PolicyBrief
H.R. 3447
119th CongressMay 15th 2025
Chip Security Act
IN COMMITTEE

This Act mandates the implementation of security mechanisms on advanced integrated circuit products before export to protect U.S. technology and enhance national security.

Bill Huizenga
R

Bill Huizenga

Representative

MI-4

LEGISLATION

New Chip Security Act Mandates GPS Tracking on Advanced Exported Chips Within 180 Days

The newly proposed Chip Security Act is all about protecting America’s lead in high-tech, especially artificial intelligence (AI), by putting digital guardrails on our most advanced computer chips when they leave the country. Essentially, Congress wants U.S.-developed AI to be the global standard, and they’re using export control as the hammer to make sure that happens. The bill’s core action is simple: if you export certain high-end chips, they need built-in security that can verify their location.

The Digital Guardrail: Your Chip’s New GPS

Section 4 is where the rubber meets the road for manufacturers and exporters. Within 180 days of this bill becoming law, the Secretary of Commerce must require that all "covered integrated circuit products" have a chip security mechanism installed. Think of a covered product as any seriously advanced chip or computer system (specifically those under ECCNs 3A090, 3A001, 4A090, or 4A003). This mechanism must be able to verify the chip’s location using "contemporaneously practical techniques." This means that for the first time, certain exported chips will essentially have a mandatory, active tracking system built in.

For the companies exporting these chips, this is a major compliance shift. Not only do they have to install this location-verification tech, but if they find out the chip was diverted to an unauthorized user or if someone tried to tamper with the tracking features, they have to report it immediately to the Commerce Department. This puts a heavy burden of continuous monitoring and liability on the exporter, potentially adding significant cost and complexity to their supply chain management.

The Cost of Control: Performance and Price

If the initial tracking requirement wasn't enough, the Secretary of Commerce must also spend the next year studying and assessing secondary security mechanisms. These aren't just about tracking; they’re about things like anti-tampering measures, verifying workloads, and—get this—even the ability to remotely change a chip’s function if it’s stolen. The Commerce Department has to analyze the cost, the performance impact, and whether these features might accidentally create new security vulnerabilities.

This is a critical point for anyone working with these chips. If you’re a designer, manufacturer, or end-user in an allied country, mandatory anti-tampering features or remote functional changes could potentially degrade performance or introduce new, unwanted complexities. Imagine buying a high-performance computer only to find out mandatory security features slow down its processing speed or create a new point of failure. The bill acknowledges these concerns by requiring the Secretary to analyze them, but it still grants the authority to mandate these potentially costly and performance-hindering features within two years.

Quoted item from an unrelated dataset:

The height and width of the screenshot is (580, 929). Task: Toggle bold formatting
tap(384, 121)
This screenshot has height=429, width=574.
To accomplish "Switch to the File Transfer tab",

The Trade-Off: Security for Flexibility

Why go through all this effort? Congress believes that if these security mechanisms work well—meaning they can reliably track and protect the chips from misuse—it could actually allow the U.S. to be more flexible with its export rules down the line. The idea is that better security might mean more advanced chips can be shipped faster and in greater numbers to international partners who are playing by the rules. For U.S. allies, this is the carrot: endure the tracking and security requirements now, and maybe you get faster access to cutting-edge U.S. technology later.

Ultimately, this bill is a huge power boost for the Secretary of Commerce, granting them substantial new authority to monitor the location and end-use of high-tech hardware globally. While the goal is clear—national security and maintaining technological leadership—the mechanism involves significant new compliance costs for exporters and introduces mandatory tracking and security features that could impact the performance and functionality of advanced chips for everyone who uses them.